このトピックでは、Alibaba Cloud RAM で使用されるポリシーの構造、構文、およびルールについて説明します。

ポリシー構造

ポリシー構造には、バージョン番号および文の一覧が含まれます。

各文には、Effect、Action、Resource、および Condition という要素が含まれます。 条件要素は省略可能です。
図 1. ポリシー構造

ポリシー構造

ポリシー構文を使用するにあたっての注意点

ポリシーの構文を使用する前に、その文字とルールを理解する必要があります。
  • ポリシー文字 :
    • ポリシー内の JSON 文字には { } [ ] " , : が含まれます。
    • ポリシーの構文の記述に使用される特殊文字には、= < > ( ) | が含まれます。
  • ポリシー文字を使用する場合のルール :
    • 要素に複数の値が必要な場合は、各値を区切るための区切り文字としてコンマ (,) が使用され、その他の値の記述には省略記号 (...) が使用されます。 たとえば、[ <action_string>, <action_string>, ...] などです。
      複数の値をサポートする要素は単一の値もサポートします。 つまり、 "Action": [<action_string>] および "Action": <action_string> の 2 つの記述は同等です。
    • 構文内に疑問符 (?) が付いている要素は、それが省略可能な要素であることを示します (例 : <condition_block?>)。
    • 構文で複数の値が縦線で区切られている場合は、(|) どちらか 1 つの値だけが選択可能です (例 : ("Allow" | "Deny"))。
    • 二重引用符 ("") で囲まれた要素はテキスト文字列です (例 : <version_block> = "Version" : ("1"))。

ポリシー構文

ポリシーの構文の例は以下のとおりです。
policy  = {
     <version_block>,
     <statement_block>
}
<version_block> = "Version" : ("1")
<statement_block> = "Statement" : [ <statement>, <statement>, ... ]
<statement> = { 
    <effect_block>,
    <action_block>,
    <resource_block>,
    <condition_block?>
}
<effect_block> = "Effect" : ("Allow" | "Deny")  
<action_block> = ("Action" | "NotAction") : 
    ("*" | [<action_string>, <action_string>, ...])
<resource_block> = ("Resource" | "NotResource") : 
    ("*" | [<resource_string>, <resource_string>, ...])
<condition_block> = "Condition" : <condition_map>
<condition_map> = {
  <condition_type_string> : { 
      <condition_key_string> : <condition_value_list>,
      <condition_key_string> : <condition_value_list>,
      ...
  },
  <condition_type_string> : {
      <condition_key_string> : <condition_value_list>,
      <condition_key_string> : <condition_value_list>,
      ...
  }, ...
}  
<condition_value_list> = [<condition_value>, <condition_value>, ...]
<condition_value> = ("String" | "Number" | "Boolean")
説明 :
  • バージョン : 現在のポリシーバージョンは 1 です。
  • 文 : ポリシーには複数の文を記述できます。
    • 各文は Allow または Deny のどちらかにすることができます。
      文では、Action 要素と Resource 要素の両方に複数の値を指定できます。
    • 各文は独自の条件をサポートします。
      条件ブロックには、操作タイプが異なる複数の条件とそれらの条件の論理的な組み合わせを含めることができます。
  • Deny が有効になります。

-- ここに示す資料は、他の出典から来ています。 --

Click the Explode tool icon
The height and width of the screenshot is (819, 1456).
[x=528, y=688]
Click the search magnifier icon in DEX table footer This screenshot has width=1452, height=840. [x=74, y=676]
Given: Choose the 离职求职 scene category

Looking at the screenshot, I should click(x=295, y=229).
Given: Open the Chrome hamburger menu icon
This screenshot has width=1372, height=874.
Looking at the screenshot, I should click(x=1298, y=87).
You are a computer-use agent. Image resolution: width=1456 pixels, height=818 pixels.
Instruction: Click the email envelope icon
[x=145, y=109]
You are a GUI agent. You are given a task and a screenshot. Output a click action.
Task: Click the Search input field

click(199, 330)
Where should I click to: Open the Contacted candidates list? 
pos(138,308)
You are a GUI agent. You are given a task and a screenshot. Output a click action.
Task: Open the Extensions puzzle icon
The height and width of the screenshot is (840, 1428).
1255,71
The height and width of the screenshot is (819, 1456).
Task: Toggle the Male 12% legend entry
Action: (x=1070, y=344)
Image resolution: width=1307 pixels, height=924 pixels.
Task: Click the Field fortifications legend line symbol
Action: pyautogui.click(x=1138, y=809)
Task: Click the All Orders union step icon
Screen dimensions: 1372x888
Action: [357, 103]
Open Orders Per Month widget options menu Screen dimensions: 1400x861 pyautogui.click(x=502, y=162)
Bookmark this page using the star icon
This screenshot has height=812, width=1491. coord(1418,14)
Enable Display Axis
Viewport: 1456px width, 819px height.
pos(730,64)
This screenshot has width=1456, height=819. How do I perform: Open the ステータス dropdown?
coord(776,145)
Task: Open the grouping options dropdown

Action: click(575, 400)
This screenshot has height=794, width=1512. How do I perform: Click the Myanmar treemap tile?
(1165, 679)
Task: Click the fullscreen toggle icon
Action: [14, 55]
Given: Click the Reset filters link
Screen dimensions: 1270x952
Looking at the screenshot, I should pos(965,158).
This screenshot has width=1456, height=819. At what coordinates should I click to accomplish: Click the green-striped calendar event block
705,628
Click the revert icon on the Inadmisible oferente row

ユーザーに複数のポリシーを付与できます。 これらのポリシーに Allow 文と Deny 文が両方記述されている場合は、Deny が優先 (Allow 文は Deny 文に上書き) されます。
  • 要素値 :
    • 要素値が数値またはブール値の場合は、文字列などの二重引用符 ("") を使用して囲む必要があります。
    • 要素の値が文字列の場合は、あいまい一致にアスタリスク (*) などの文字および疑問符 (?) を使用できます。
      • アスタリスク (*) は、任意の数 (ゼロを含む) の許容文字数を示します。
        たとえば ecs:Describe* は、Describe で始まるすべての ECS アクションを示します。
      • 疑問符 (?) は、使用可能な 1 つの文字を示します。

ポリシー形式のチェック

RAM ポリシーは JSON 形式で表現する必要があります。 ポリシーを作成または更新すると、RAM はまず JSON 形式が正しいかどうかをチェックします。

  • JSON 構文標準の詳細は、「RFC 7159」をご参照ください。
  • JSON の検証ソフトやエディターなどのツールを使用して、JSON構文標準を満たすためのポリシーを検証するよう推奨します。